Los modelos democráticos no están exentos a esta ley universal, y siguen su propio curso de transformación evolutiva, no mediante muertes abruptas (que no son propias de su naturaleza social y de derecho), sino a través de muertes transitorias (como el gusano que muere para convertirse en mariposa) en un cambio progresivo en la madurez de la mentalidad colectiva de sus sociedades.
Unas sociedades actuales, formadas –no lo olvidemos- por la suma de muchas personas como unidades individuales, con cuatro grandes rasgos bien definidos:
1.-Las personas que formamos las sociedades de los estados democráticos somos los seres humanos con mayores conocimientos de toda la Historia de la Humanidad.

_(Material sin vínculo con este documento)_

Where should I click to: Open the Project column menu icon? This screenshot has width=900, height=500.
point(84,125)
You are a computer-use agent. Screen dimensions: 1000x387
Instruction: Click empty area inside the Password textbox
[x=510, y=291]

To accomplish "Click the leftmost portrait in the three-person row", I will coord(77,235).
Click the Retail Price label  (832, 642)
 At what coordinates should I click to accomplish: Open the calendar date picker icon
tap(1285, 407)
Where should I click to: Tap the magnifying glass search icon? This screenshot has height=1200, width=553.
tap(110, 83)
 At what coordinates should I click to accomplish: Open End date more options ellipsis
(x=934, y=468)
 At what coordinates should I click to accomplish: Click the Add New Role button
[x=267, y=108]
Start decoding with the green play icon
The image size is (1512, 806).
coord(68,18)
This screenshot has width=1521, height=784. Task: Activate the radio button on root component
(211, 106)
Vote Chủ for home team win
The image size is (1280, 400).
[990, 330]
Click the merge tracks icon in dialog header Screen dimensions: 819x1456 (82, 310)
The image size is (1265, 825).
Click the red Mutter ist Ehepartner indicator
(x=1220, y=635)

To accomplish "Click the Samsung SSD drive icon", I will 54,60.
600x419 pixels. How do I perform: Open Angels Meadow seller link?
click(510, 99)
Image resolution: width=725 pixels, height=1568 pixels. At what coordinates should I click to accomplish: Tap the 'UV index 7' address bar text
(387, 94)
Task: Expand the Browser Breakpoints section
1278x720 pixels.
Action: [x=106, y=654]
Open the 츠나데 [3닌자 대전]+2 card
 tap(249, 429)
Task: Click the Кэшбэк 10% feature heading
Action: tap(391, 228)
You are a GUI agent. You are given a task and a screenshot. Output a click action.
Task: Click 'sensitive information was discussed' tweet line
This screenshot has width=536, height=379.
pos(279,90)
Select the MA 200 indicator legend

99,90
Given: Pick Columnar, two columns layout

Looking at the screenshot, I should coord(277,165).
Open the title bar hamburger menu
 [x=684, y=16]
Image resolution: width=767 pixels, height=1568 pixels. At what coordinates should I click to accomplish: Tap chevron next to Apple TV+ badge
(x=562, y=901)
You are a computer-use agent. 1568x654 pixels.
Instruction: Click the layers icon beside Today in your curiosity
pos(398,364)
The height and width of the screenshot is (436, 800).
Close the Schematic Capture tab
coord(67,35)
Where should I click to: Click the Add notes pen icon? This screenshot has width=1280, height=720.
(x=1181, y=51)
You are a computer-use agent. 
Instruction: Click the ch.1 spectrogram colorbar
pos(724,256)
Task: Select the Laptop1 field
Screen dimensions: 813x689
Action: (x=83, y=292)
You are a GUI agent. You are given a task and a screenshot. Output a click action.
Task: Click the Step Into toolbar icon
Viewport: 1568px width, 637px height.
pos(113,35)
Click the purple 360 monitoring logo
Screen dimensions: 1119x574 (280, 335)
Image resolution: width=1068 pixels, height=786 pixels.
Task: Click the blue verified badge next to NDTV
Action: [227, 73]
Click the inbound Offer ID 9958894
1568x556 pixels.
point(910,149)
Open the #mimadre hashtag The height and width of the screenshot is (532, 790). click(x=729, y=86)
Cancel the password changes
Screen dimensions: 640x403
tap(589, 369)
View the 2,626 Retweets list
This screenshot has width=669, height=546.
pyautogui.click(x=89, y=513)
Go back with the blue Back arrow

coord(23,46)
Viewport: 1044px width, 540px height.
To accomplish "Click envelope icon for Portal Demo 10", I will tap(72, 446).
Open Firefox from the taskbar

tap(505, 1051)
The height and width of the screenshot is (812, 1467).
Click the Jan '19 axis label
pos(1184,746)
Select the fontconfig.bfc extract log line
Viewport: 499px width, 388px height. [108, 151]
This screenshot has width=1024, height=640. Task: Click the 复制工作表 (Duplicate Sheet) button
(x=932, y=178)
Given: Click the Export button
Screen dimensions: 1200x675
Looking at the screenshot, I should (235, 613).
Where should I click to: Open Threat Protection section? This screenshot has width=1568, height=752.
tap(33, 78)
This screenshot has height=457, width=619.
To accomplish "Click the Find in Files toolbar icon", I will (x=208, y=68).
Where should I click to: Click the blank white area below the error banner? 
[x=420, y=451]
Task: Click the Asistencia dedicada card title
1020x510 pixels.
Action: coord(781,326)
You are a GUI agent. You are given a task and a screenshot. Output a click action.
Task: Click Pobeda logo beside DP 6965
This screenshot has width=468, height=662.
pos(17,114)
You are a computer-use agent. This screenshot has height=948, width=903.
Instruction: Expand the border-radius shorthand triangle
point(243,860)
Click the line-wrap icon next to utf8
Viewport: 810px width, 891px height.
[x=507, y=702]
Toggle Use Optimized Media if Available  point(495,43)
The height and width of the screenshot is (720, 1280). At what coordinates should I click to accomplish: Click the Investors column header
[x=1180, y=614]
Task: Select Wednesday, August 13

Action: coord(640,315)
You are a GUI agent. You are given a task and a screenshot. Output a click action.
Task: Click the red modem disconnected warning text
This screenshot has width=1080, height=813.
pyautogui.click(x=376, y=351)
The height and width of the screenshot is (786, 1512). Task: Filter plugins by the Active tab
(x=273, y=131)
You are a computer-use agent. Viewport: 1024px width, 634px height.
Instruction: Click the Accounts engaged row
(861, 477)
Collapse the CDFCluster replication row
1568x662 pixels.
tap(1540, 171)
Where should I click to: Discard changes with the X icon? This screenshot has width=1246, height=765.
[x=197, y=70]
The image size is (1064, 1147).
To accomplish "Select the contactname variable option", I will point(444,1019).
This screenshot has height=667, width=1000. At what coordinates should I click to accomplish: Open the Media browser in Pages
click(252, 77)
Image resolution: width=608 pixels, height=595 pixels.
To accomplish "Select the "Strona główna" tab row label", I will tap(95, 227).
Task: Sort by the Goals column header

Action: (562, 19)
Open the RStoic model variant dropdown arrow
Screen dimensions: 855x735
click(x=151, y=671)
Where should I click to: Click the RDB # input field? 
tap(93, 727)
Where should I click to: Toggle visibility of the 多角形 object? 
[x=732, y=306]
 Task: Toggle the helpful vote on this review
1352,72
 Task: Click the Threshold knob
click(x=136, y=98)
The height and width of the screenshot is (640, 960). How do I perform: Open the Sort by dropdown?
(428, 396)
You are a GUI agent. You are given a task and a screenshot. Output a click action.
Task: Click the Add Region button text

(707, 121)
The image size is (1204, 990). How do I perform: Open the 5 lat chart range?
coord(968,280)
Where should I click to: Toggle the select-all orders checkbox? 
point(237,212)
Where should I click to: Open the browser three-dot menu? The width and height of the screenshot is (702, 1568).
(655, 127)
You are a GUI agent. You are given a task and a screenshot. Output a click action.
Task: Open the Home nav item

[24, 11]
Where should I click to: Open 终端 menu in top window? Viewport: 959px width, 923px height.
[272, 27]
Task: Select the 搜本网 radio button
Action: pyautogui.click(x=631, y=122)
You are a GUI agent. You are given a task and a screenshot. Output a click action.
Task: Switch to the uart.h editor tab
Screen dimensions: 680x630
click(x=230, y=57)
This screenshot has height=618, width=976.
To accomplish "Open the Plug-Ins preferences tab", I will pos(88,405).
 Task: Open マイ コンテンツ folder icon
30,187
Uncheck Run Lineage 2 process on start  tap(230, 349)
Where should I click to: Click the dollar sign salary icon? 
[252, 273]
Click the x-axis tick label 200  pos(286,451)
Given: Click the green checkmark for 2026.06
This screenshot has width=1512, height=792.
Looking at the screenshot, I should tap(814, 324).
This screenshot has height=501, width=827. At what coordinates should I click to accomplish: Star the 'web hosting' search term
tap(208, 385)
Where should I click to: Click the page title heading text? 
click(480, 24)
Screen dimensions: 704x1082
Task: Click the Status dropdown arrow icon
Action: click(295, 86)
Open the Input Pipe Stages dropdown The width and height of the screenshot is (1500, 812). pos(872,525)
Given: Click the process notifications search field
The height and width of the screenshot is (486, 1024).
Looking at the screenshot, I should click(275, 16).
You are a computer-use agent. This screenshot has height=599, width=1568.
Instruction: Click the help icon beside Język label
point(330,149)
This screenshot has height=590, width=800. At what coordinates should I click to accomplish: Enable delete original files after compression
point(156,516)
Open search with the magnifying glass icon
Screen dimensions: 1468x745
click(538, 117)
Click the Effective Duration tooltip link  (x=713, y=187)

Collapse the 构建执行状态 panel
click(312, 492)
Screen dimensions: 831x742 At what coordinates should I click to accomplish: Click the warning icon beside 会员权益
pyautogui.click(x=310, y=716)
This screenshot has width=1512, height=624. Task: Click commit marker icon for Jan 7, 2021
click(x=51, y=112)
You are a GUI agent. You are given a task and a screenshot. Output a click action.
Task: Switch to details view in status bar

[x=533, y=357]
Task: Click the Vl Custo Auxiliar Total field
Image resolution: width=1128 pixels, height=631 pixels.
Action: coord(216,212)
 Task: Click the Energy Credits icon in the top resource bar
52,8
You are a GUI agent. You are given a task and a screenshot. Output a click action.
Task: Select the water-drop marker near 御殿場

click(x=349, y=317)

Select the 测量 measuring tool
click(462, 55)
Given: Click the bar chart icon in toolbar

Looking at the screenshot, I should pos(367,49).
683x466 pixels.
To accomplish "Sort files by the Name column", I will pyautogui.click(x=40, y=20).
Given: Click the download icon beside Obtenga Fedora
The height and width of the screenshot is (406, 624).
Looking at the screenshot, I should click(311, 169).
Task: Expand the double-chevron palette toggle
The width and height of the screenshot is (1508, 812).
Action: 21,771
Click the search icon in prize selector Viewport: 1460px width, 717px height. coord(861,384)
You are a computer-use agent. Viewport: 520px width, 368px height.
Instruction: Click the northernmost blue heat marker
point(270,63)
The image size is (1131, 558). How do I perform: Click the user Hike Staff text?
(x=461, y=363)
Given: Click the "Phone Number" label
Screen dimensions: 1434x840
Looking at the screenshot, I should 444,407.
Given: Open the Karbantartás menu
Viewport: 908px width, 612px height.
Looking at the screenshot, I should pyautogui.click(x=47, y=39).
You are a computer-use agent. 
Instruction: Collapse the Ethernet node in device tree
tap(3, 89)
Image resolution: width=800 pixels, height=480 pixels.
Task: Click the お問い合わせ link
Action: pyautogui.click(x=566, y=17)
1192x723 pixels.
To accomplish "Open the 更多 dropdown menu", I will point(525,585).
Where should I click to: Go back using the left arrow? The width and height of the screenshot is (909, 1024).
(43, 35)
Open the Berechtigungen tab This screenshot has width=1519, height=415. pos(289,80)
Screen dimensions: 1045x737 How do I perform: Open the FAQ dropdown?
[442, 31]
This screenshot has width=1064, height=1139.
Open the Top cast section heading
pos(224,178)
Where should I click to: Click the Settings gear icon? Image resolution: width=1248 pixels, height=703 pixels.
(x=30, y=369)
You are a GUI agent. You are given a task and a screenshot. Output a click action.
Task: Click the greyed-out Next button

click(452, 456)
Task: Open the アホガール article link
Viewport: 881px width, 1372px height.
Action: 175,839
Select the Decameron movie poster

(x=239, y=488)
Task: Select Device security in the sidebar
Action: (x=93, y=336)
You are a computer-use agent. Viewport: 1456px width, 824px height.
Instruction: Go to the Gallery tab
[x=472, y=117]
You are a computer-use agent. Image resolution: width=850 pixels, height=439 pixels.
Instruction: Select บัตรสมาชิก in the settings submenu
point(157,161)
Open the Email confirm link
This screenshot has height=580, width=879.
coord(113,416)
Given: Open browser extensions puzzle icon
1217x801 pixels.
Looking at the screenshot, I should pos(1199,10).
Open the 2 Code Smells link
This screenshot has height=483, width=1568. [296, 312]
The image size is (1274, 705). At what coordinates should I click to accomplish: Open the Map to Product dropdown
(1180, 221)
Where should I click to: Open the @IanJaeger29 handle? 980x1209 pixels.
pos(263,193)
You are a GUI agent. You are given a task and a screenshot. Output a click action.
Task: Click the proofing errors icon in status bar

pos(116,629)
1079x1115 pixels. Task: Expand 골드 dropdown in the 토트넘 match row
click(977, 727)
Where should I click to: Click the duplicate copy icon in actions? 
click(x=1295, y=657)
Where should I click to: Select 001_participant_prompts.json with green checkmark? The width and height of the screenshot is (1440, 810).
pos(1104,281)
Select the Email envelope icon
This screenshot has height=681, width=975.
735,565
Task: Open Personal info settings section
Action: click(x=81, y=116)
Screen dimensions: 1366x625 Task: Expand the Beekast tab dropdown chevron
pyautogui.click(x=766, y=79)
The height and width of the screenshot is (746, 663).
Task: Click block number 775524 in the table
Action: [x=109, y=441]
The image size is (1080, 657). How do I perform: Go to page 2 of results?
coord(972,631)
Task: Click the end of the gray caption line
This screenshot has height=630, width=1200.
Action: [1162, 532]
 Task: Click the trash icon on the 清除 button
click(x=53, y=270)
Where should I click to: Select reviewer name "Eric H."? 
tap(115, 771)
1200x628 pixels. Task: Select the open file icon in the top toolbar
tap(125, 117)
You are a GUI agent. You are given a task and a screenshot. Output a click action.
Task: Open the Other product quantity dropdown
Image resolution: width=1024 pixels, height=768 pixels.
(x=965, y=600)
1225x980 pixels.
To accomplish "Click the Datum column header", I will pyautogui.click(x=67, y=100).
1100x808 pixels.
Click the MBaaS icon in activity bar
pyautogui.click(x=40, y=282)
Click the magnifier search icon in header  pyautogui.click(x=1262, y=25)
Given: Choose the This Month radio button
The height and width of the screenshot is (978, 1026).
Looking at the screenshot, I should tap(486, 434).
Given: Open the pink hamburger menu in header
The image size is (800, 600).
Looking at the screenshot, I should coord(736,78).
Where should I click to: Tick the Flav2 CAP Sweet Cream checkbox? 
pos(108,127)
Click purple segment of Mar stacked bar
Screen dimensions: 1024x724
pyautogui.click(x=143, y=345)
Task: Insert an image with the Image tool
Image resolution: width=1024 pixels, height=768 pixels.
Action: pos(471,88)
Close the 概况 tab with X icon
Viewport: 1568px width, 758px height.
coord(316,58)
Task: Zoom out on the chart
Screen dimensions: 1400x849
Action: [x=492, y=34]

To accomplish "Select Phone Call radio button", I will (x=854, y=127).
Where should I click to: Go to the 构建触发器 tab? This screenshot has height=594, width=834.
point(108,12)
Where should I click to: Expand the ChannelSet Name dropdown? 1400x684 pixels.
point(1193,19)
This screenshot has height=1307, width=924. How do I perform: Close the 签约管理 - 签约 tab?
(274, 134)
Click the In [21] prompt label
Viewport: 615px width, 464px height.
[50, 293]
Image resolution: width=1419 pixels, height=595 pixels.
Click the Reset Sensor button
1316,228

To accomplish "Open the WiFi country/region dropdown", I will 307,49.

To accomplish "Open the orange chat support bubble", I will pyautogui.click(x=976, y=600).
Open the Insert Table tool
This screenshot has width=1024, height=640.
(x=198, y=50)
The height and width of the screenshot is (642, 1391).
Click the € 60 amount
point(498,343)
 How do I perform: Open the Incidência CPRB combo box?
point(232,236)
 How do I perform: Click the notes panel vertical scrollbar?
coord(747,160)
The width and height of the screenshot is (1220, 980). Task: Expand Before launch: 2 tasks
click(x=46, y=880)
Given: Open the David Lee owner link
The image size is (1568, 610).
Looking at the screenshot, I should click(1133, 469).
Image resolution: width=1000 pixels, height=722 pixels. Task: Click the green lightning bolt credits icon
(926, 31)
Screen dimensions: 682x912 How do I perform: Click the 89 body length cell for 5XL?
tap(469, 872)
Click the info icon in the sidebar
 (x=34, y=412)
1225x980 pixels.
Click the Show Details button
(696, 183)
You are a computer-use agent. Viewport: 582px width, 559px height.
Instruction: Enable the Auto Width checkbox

2.-Las personas que formamos las sociedades de los estados democráticos somos los seres humanos con mayor interacción social y global de toda la Historia de la Humanidad.
3.-Las personas que formamos las sociedades de los estados democráticos somos los seres humanos con una mayor inteligencia colectiva de toda la Historia de la Humanidad, gracias al alto nivel de conocimiento compartido mediante una continua interacción social y global a tiempo real.
Y, 4.-Las personas que formamos las sociedades de los estados democráticos somos los seres humanos que menos necesitamos, del conjunto de la Historia de la Humanidad, rígidas estructuras organizativas bajo la guía iluminada de un líder para generar movimientos y tendencias sociales, derivado de las premisas anteriores.